For hundreds of years, data mining methods have been used to extract information from subjects. Modern techniques, however, use automated concepts to provide substantial data via computerized resources. As computer sciences emerged during the 20th century, the concept of data mining methods developed in an effort to overcome hidden patterns in large swaths of collected data. A good example of this is when an advertising firm analyzing the shopping patterns of an online customer. This company can then market certain products that the individual may be interested in purchasing.
One data mining technique used commonly in the industry is called Knowledge Discovery in Databases (KDD). Developed in 1989 by Gregory Piatetsky-Shapiro, KDD allows users to process raw data, analyze the information for necessary data and interpret the results. This method allows users to find patterns in the algorithms, however, the general data is not always accurate and can be put together in compromising ways. This is known as overfitting.
Basic data mining methods involve four particular types of tasks: classification, clustering, regression, and association. Classification takes the information present and merges it into defined groupings. Clustering removes the defined groupings and allows the data to classify itself by similar items. Regression focuses on the function of the information, modeling the data on concept. The final data mining method, association, attempts to find relationships between the various data feeds.

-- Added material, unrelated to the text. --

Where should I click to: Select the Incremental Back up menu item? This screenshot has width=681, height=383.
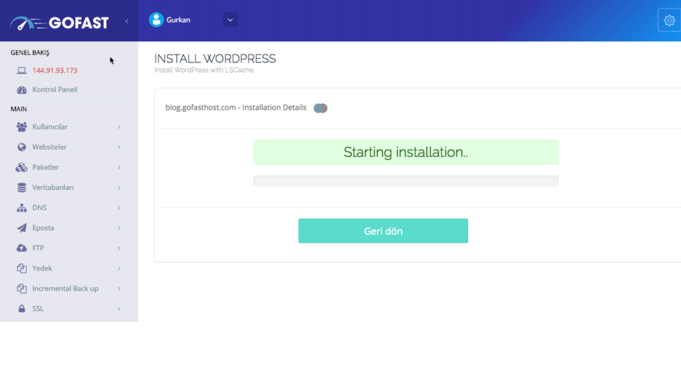coord(65,289)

When using the various data mining methods, certain standards are used to determine which parameters can be used in the process. The Association for Computing Machinery's Special Interest Group on Knowledge Discovery and Data Mining (SIGKDD) holds an annual meeting determining which processes are appropriate. Ethical factors are weighed along with practical applications to find the best information about individuals and companies. This information is published in an industry journal called SIGKDD Explorations.